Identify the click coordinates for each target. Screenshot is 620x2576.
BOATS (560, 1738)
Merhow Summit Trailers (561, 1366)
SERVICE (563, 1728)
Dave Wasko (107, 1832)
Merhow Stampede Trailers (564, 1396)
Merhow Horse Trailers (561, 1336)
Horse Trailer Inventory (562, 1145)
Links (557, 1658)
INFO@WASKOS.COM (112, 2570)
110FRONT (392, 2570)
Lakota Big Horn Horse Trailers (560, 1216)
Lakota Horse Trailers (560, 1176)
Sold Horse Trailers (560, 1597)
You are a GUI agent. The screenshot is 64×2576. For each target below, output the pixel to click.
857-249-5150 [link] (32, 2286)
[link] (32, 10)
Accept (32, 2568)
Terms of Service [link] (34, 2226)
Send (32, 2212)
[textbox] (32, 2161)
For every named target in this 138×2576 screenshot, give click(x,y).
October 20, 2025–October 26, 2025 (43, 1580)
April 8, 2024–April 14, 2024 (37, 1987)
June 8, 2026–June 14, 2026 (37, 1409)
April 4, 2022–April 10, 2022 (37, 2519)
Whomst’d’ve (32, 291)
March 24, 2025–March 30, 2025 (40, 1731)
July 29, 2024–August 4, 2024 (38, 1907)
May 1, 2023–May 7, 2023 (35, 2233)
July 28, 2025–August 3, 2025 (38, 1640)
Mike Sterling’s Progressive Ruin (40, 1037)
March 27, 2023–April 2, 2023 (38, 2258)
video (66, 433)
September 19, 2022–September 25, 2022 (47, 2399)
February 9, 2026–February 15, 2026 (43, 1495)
---
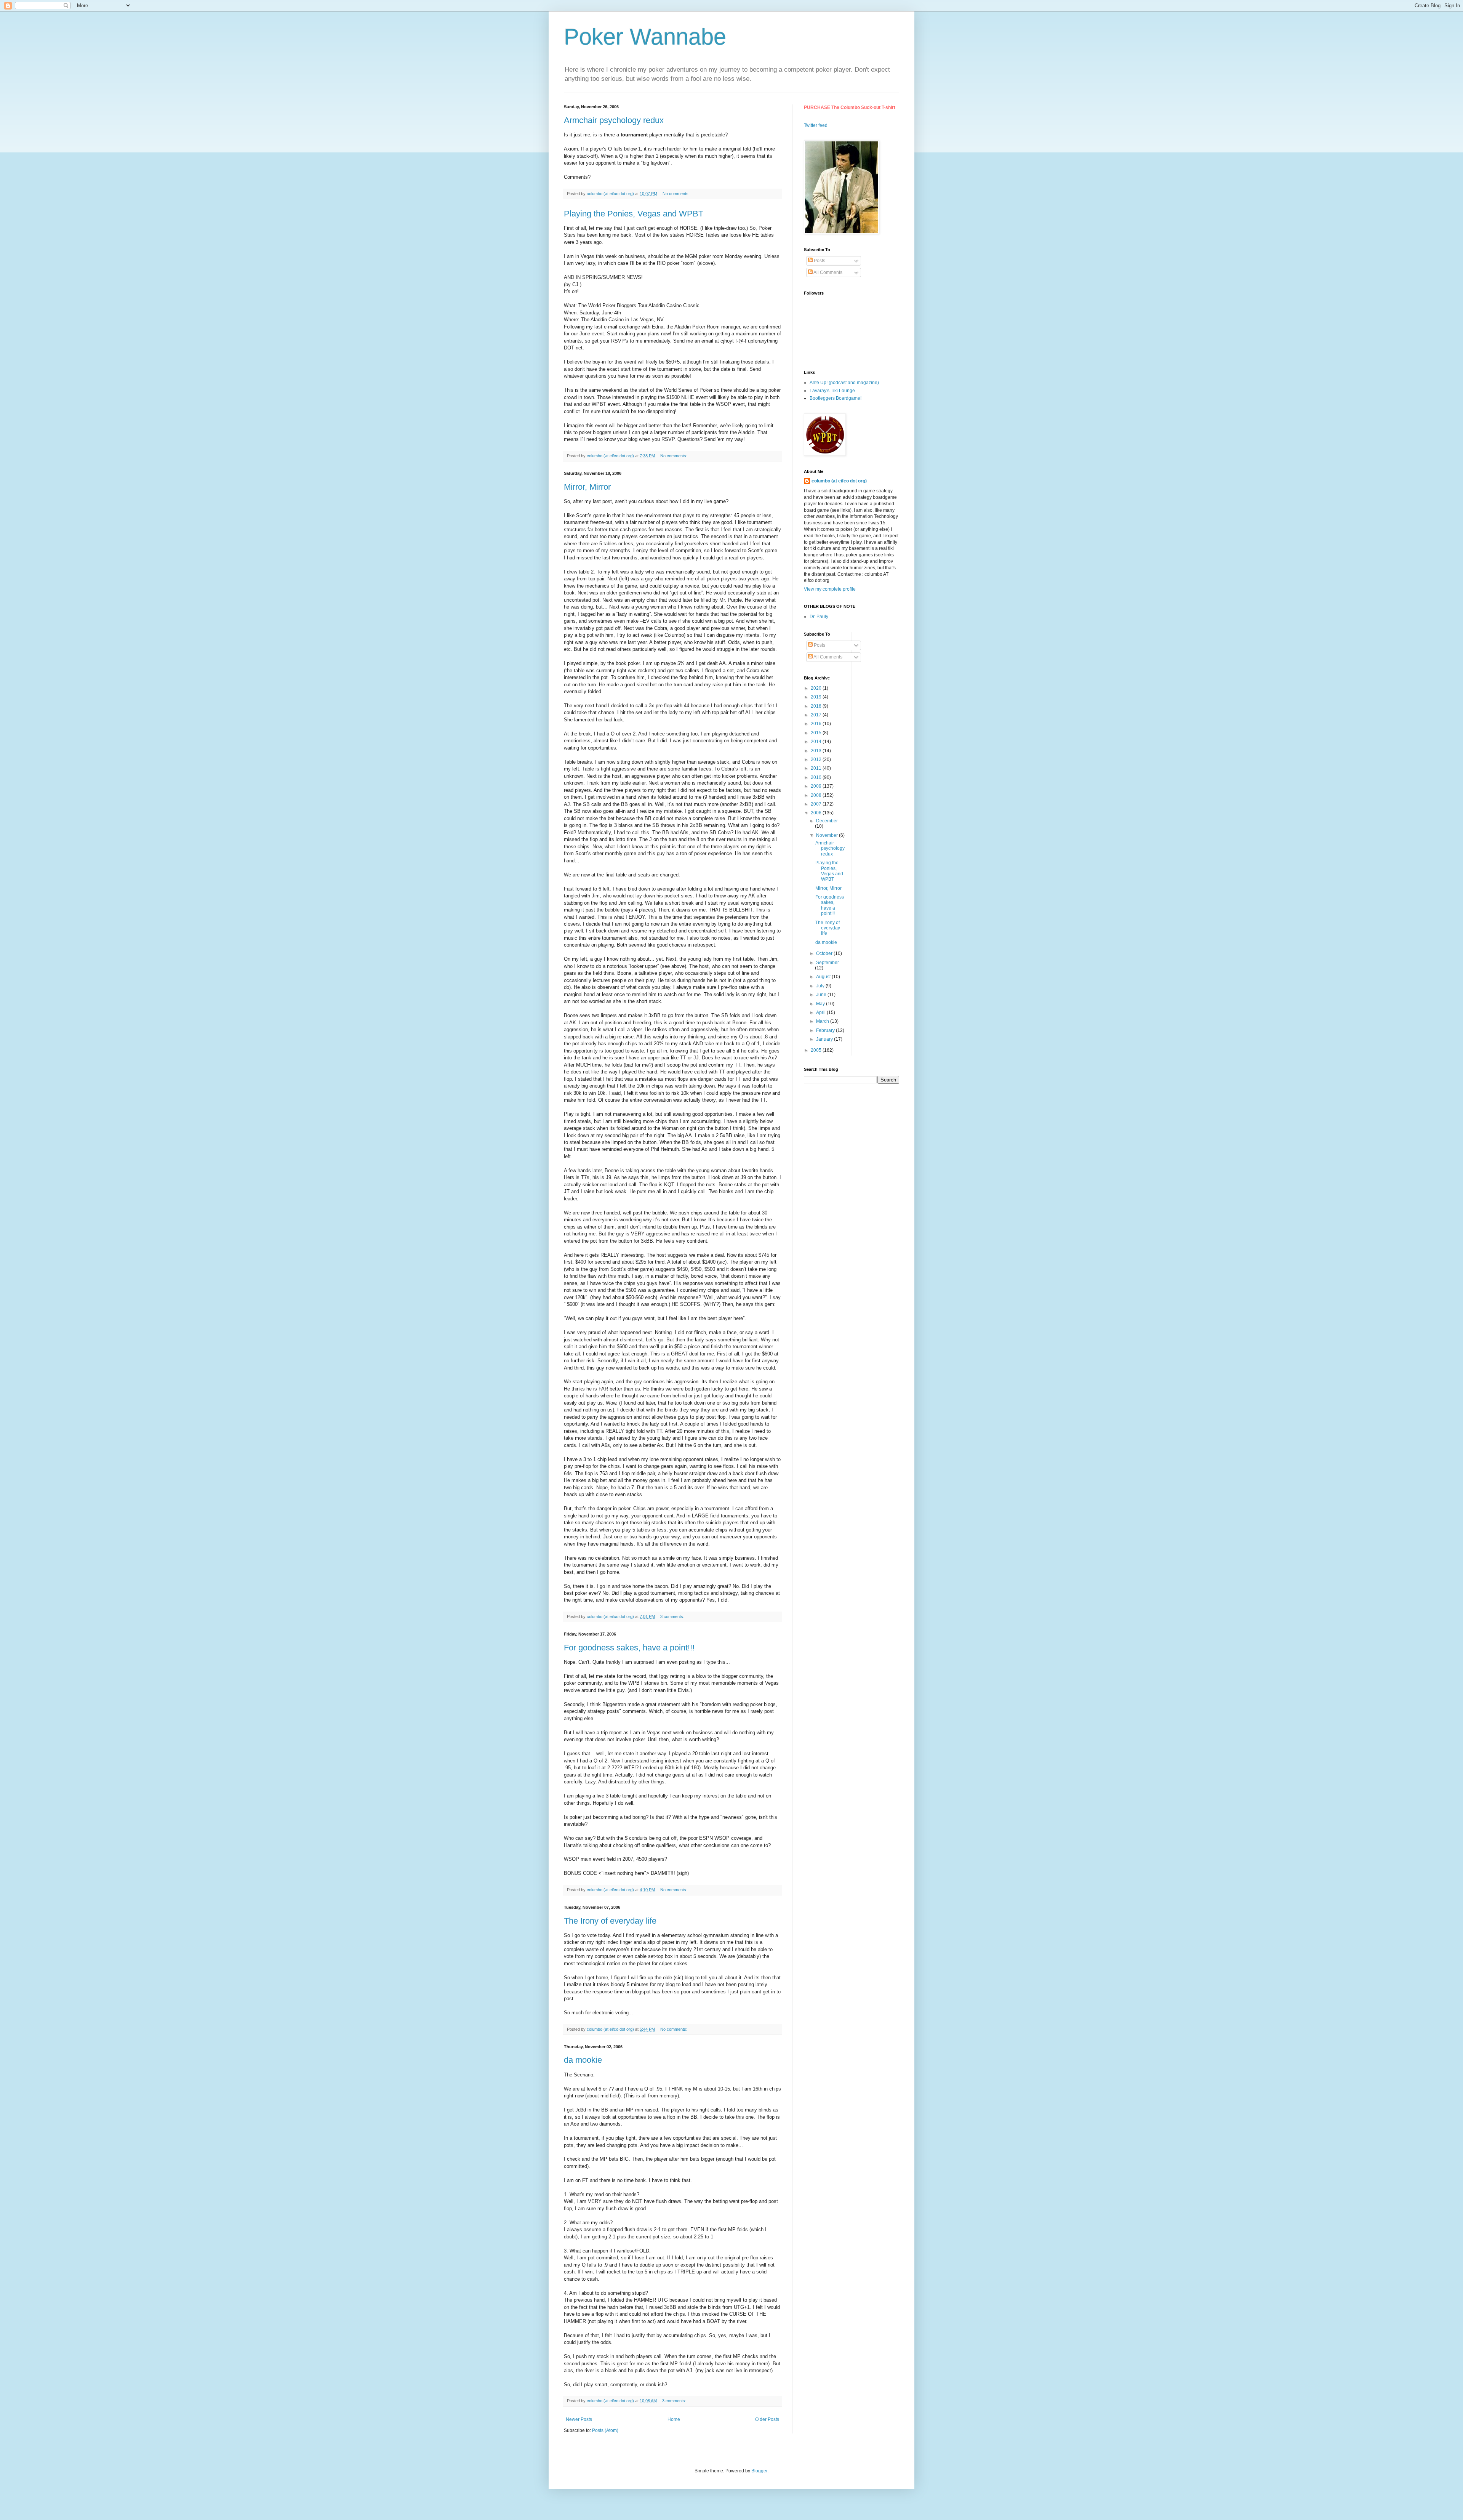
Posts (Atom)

Exercise prompt:
Everything above from the line containing "Identify the click" down to the line containing "INFO@WASKOS.COM (112, 2570)" should be copied exactly, both end lines included, and nothing else.

Completed task:
Identify the click coordinates for each target. Screenshot is 620x2576.
BOATS (560, 1738)
Merhow Summit Trailers (561, 1366)
SERVICE (563, 1728)
Dave Wasko (107, 1832)
Merhow Stampede Trailers (564, 1396)
Merhow Horse Trailers (561, 1336)
Horse Trailer Inventory (562, 1145)
Links (557, 1658)
INFO@WASKOS.COM (112, 2570)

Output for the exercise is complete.